Simple modifications and variations of the present invention can be easily made by those skilled in the art, and all such modifications or changes can be seen to be included in the scope of the present invention.

Claims (4)

(1) V ₁ / F = 3.04 (V ₁ : content of the first reactor, F: content of the raw material solution to be added to the first reactor using a styrene monomer rubber-like solution in which polybutadiene rubber is dissolved in the styrene monomer as a raw material solution. Flow rate), a first step of continuous bulk polymerization in the first reactor to maintain conditions of 1.2 ≦ V ₁ / V ₂ ≦ 1.6 (V ₁ : volume of the first reactor, V ₂ : volume of the reaction solution); And (2) a second step of continuously bulk polymerizing the polymer discharged from the first reactor to a second reactor to add polydimethylsiloxane so that the solid component is 55-80% by weight; The polybutadiene rubber, which is dissolved in a solution of the styrene monomer, has a cis form content of 10-98%, is dissolved in a solution of styrene monomer at a concentration of 7-20% by weight, and the polydimethylsiloxane is a second In an amount of 0.01-0.80 wt% based on the reactants of the reactor, the polydimethylsiloxane has a viscosity range of 10-10,000 cps. The method of claim 1, wherein the rubber solution is 25-110 cps at 25 ℃ manufacturing method of the thermoplastic resin composition.

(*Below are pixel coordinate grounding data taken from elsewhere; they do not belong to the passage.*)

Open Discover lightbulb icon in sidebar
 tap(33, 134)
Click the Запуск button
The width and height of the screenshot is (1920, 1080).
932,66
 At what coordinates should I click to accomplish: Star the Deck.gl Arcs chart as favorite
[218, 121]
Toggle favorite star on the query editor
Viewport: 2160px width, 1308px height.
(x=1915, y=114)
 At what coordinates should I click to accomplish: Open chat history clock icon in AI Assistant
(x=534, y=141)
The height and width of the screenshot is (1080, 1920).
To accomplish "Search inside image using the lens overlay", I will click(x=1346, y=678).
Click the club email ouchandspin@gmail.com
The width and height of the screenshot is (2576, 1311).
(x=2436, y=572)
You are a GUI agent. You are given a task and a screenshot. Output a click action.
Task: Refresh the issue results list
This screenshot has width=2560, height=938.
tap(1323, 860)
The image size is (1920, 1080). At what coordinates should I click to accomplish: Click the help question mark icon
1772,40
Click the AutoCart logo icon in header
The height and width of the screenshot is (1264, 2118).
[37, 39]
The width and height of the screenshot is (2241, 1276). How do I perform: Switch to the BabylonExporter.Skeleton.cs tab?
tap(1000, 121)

The method of claim 1, wherein the number of revolutions of the average shear rate controller of the first reactor is maintained at 16-52 times / minute. The thermoplastic resin composition according to any one of claims 1 to 3, wherein the average particle diameter of the rubber particles is in the range of 0.2 to 1.1 µm, and the ratio of the gel component to the rubber component is in the range of 1.9 to 3.4.